Members of the Senate Taxes Committee,
I am writing as a voter, taxpayer in Minnesota urging you to reject an extra 95% tax on nicotine vapor devices in the state’s budget bill. This additional tax on vaping is unjustifiable and would negatively affect my access to low-risk, smoke-free products. It does not make sense that Minnesota would want to make it more difficult for people who smoke to switch to demonstrably safer alternatives to cigarettes. Subjecting smoke-free vapor products to a sin tax is punitive and discourages people from switching to safer nicotine products.
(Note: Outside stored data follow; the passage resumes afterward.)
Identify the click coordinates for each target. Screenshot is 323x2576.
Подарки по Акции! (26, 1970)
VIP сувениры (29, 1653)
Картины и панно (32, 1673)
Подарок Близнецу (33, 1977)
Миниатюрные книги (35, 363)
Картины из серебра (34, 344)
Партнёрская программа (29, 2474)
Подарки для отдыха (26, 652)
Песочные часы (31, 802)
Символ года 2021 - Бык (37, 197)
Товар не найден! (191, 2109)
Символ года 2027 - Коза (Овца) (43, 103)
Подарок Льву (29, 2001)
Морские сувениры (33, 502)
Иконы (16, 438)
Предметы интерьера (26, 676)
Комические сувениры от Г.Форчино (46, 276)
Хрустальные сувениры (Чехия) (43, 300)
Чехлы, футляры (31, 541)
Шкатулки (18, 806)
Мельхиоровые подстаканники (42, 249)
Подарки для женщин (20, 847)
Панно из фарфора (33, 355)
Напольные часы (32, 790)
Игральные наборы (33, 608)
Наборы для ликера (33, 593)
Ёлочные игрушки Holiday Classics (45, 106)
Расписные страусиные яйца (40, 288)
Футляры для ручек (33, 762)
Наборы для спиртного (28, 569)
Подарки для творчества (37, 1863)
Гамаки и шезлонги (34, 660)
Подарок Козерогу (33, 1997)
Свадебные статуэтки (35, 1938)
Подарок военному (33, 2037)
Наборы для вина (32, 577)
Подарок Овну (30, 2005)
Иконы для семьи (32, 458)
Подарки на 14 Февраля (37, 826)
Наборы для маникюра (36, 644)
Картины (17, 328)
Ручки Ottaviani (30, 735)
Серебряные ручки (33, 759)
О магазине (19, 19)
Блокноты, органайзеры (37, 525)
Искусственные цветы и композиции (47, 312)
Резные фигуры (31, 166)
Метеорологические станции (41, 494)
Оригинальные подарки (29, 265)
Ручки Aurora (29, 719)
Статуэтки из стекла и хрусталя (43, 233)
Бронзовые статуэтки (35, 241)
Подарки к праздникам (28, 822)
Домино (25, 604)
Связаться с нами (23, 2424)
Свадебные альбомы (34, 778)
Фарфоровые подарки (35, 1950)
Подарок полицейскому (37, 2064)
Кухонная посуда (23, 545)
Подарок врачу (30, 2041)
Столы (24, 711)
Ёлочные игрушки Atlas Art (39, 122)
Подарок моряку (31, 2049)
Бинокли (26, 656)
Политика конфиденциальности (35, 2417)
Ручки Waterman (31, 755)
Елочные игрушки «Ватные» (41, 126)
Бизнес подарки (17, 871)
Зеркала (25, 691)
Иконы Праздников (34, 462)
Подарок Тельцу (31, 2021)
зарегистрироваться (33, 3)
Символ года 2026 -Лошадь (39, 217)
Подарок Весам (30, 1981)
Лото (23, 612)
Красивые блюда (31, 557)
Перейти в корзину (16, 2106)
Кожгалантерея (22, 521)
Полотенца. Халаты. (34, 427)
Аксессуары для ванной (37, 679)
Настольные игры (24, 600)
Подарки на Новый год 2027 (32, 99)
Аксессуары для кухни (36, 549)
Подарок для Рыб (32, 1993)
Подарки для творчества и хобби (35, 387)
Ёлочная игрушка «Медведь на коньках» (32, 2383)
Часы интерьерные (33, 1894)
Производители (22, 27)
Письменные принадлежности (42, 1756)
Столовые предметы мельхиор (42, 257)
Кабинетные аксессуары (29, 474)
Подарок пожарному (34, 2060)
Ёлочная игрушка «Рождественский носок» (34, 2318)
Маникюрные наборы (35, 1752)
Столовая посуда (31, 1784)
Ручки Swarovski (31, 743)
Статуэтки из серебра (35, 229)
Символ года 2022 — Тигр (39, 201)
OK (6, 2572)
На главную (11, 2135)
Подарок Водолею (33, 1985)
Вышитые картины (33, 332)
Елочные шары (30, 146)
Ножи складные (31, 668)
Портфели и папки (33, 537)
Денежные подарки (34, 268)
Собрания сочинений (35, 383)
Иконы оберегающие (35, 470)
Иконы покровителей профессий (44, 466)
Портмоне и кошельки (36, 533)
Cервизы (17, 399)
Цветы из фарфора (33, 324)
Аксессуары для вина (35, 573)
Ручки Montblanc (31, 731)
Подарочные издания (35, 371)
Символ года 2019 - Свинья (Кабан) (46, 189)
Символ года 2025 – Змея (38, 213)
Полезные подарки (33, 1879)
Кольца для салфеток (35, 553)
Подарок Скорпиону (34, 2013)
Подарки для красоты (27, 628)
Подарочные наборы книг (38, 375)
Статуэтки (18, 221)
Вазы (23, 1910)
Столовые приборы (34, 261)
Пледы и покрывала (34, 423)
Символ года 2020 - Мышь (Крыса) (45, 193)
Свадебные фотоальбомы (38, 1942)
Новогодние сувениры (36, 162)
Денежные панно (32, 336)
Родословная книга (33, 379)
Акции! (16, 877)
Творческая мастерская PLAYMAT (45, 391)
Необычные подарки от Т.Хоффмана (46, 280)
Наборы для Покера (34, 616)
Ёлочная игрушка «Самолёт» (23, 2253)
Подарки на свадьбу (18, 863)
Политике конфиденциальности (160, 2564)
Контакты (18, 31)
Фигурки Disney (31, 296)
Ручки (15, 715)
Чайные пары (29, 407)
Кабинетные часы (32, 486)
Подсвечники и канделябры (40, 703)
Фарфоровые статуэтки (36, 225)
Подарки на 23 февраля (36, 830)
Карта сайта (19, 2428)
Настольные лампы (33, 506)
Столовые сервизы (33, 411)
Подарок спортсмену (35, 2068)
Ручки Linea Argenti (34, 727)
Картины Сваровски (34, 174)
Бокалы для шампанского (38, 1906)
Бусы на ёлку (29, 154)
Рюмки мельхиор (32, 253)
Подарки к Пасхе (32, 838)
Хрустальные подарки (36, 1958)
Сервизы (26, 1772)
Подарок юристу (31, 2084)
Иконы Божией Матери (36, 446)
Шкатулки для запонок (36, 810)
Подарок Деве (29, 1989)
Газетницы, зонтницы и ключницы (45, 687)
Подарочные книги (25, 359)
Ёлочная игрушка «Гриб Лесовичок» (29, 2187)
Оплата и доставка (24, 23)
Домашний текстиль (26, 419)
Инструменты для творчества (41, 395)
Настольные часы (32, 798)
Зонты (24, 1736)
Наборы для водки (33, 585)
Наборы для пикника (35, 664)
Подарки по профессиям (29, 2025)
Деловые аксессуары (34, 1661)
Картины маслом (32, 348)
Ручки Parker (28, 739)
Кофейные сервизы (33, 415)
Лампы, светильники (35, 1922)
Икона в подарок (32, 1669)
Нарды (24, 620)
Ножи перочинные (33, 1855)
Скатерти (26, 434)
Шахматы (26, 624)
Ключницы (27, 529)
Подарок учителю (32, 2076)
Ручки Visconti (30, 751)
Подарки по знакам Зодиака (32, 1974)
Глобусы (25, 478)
Minnesota’s existing 95% tax on nicotine is already protecting sales of traditional cigarettes and encouraging people who smoke to keep smoking. This is counter to modern advice from The Royal College of Physicians (a 500-year old professional organization which is one of the most respected in the world) which recently recommended promoting vapor products widely to smokers as an alternative to combusted cigarettes.
Minnesota should be promoting innovative products–like vapor products and “heat-not-burn”–that advance the public health goal of reducing the early death and disease attributed to smoking. There is overwhelming evidence–ranging from systematic studies to thousands of detailed testimonials–showing that smoke-free vapor and tobacco products help people who smoke to quit or reduce their smoking habit, even after they have unsuccessfully tried every other method. Expanding the 95% wholesale tax on nicotine to include devices punishes people for making better health choices.
I along with my fellow members of The Consumer Advocates for Smoke-free Alternatives Association (CASAA) urge you to resist calls for increased taxes and overregulation from misguided activists that seek to impede adult access to far less hazardous alternatives to smoking. I look forward to your response on this issue and I am available for any questions you might have.